- Interactive map of the Decision Theater area

General information
- Type: Research Institute
- Location: Arizona State University: Tempe Campus, 21 E 6th Street, Suite 126A Tempe, Arizona 85287
- Coordinates: 33°25′26.00″N 111°56′20.25″W﻿ / ﻿33.4238889°N 111.9389583°W
- Owner: Arizona State University

= Decision Theater =

Venue at ASU, Tempe, Arizona

The Decision Theater at Arizona State University is an 8000 sqft visualization environment that accommodates up to 30 participants.

The core component of the Decision Theater is the ‘drum’ comprising a 260-degree faceted screen, seven rear-projection passive stereo sources, tracking devices and surround sound. This enables data to be displayed and interacted with in a panoramic setting using 2D or 3D stereoscopic video.

Unlike some visualization labs and flat-wall display facilities, the Decision Theater is an immersive environment designed for collaboration. Participants are often arranged in a conference configuration to improve human engagement with each other and to interact with the visual information around them. They can take advantage of a variety of tools to improve decision making including 3D and geospatial visualization, simulation models, system dynamics, and computer-assisted tools for collecting participant input and collaboration. They also have access to the university’s ongoing research in policy informatics, design, geography, computational science, business, psychology and mathematics.
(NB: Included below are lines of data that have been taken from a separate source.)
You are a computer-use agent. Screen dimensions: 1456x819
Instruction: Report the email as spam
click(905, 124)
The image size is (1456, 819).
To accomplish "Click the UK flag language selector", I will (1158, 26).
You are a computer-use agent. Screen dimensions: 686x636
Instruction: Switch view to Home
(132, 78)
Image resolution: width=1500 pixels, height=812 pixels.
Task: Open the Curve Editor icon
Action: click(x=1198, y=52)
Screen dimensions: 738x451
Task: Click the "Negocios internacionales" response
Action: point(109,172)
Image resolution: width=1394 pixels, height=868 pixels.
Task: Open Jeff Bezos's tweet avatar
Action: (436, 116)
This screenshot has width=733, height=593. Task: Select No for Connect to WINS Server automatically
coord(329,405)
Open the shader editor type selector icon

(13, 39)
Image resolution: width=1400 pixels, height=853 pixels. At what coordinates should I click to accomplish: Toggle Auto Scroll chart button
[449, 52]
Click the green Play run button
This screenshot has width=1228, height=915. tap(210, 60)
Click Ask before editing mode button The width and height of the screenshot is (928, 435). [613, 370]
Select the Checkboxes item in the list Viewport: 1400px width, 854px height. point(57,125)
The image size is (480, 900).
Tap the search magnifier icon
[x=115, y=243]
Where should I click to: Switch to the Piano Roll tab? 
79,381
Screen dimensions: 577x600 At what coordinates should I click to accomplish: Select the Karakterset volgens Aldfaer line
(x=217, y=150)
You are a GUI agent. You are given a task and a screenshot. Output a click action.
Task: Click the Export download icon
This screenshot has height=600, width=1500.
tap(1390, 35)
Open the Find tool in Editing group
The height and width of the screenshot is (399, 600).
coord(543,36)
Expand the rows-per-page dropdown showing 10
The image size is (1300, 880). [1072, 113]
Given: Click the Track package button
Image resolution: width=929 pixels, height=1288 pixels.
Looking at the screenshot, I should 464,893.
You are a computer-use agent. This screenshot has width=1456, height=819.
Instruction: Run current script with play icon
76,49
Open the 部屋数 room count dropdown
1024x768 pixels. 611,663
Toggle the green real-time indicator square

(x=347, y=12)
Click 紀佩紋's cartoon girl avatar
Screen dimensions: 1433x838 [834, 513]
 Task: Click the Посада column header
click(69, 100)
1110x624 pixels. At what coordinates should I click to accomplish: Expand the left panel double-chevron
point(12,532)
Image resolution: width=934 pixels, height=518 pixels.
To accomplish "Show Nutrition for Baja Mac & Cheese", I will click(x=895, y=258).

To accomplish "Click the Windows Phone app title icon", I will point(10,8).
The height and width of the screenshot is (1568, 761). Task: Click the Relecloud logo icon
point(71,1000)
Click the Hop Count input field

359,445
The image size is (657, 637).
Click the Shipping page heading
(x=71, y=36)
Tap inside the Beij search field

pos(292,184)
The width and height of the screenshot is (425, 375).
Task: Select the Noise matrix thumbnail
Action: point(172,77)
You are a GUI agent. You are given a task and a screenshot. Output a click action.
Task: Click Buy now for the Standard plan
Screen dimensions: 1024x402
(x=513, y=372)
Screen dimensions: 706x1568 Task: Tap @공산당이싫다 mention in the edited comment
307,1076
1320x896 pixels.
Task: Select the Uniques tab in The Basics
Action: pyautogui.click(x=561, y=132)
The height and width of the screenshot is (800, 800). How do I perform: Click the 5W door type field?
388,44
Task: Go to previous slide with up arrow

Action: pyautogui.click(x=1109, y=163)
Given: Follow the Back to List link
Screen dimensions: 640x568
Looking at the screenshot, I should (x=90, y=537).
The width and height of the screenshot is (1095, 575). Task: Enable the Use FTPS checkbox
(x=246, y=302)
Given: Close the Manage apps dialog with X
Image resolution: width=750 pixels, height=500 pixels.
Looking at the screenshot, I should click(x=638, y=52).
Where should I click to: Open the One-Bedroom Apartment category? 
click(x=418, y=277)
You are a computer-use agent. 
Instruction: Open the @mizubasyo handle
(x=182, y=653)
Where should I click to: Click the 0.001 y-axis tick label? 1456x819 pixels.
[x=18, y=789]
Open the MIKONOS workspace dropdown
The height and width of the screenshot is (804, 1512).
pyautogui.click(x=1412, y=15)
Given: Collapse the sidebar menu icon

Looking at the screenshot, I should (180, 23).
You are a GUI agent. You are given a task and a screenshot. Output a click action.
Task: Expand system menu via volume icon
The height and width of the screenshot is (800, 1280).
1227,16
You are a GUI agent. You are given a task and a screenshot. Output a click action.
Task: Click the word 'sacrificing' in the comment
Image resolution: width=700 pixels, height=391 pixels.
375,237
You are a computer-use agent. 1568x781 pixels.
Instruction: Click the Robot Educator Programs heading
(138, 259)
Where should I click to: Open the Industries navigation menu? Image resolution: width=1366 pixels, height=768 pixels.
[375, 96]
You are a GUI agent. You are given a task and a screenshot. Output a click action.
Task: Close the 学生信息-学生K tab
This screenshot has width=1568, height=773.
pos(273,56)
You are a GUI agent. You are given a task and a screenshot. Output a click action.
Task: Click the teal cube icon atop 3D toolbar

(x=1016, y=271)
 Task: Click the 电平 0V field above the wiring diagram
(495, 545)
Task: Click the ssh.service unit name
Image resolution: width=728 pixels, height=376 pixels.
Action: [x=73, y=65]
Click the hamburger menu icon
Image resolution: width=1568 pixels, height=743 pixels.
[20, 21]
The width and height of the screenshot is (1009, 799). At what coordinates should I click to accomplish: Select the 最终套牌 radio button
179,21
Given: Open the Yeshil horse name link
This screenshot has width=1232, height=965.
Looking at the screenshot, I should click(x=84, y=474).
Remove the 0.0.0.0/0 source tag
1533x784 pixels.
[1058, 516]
The facility is used by federal, state and local government agencies, community planners and policy makers in business to address complex problems ranging from hyper growth, and water resource management to disease monitoring. These fall into four domains: Urban growth, Public health, Education, and Environment.

The Decision Theater concept originated in 2005 and reflects the university leadership’s desire to create a different type of visualization center, one focused on issues related to new urbanism, smart growth and sustainability. That vision called for the creation of a space where researchers at the university and community could explore common issues in a neutral setting.